TIL - Scanning Images in openCV

3 minute read

Published:

Often, we would want to scan through each and every pixel of an image in openCV. Now, if you are new to openCV (or lazy about writing code), in all probability, you will end up using the the inbuilt at function to access the pixels. This choice is understandable because all you need to do to specify the co-oridnates of the pixel and you get access to the pixel. However, this method is painfully slow and if you need to optimise your OpenCV code, this should probably the first place you should look at. If you are going to access each and every pixel in the image, in sequence, instead of relying on the at function (which was written to provide ease in random access of pixels in an image), you should go for the pointer based access. That means, get the pointer to the starting location of the image data and increment the pointer by an amount equivalent to the size of one pixel to access the next pixel. Let me explain with some code. Assume we have an image stored in Mat called imageMat. This image is an RGB image with each channel (R,G or B) of size 8 bits (1 Byte). This mean, each pixel is of size 3 bytes. In the following code, we will declare a uchar pointer (pointer pointing to a memory of 1 Byte) and increment it by 3, everytime we want to access the next pixel (simple pointer arithmetic at play here).

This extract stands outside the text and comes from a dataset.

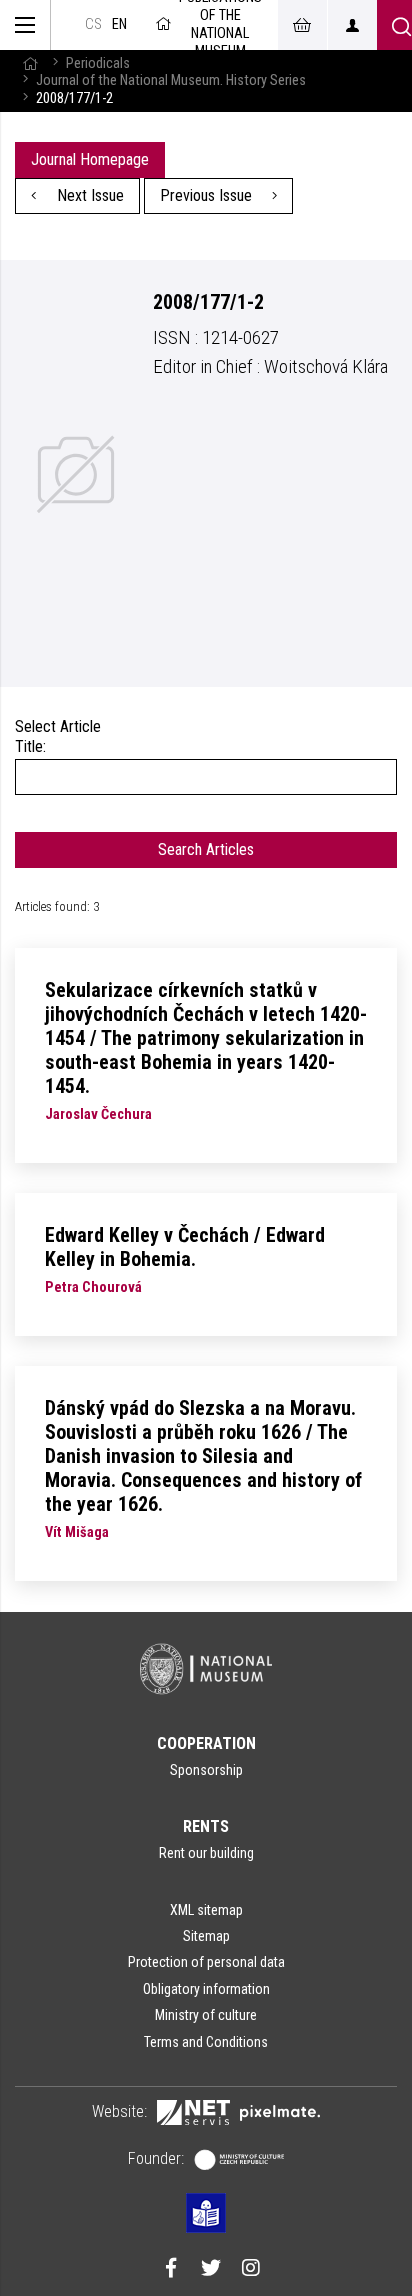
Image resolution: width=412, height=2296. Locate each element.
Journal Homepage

int numOfRows = imageMat.rows;
int numOfCols = imageMat.cols;
int numOfPixels = numOfRows*numOfCols;

uchar* pImage = imageMat.data;
Vec3b pixelColour;
for(int i=0;i<numOfPixels;i++,pImage+=3)
{
	pixelColour[0] = pImage[0];
	pixelColour[1] = pImage[1];
	pixelColour[2] = pImage[2];
	
}

Another interesting thing to do to speed up your image processing routines (or a any routine if it is applicable) is to use look up tables. The idea is simple, if you have to perform the same arithmetic on each channel of each pixel in the picture, the most intuitive solution that might come to your mind will be to simply go to each pixel and perform the arithmetic. However, you will be doing a lot of repeated calculations here, as you might have already calculated these values previously. since we know that a pixel channel value might vary just from 0-255, we simply calculate all possible values for all possible colour combinations and store it. Next time we encounter a channel in a pixel with some value, we simply look-up in the table we created, instead of performing a calculation on the pixel. An example will make it clearler. Suppose in the above table, you want to calculate a weighted sum of the channel values with weights a and b and store it another variable.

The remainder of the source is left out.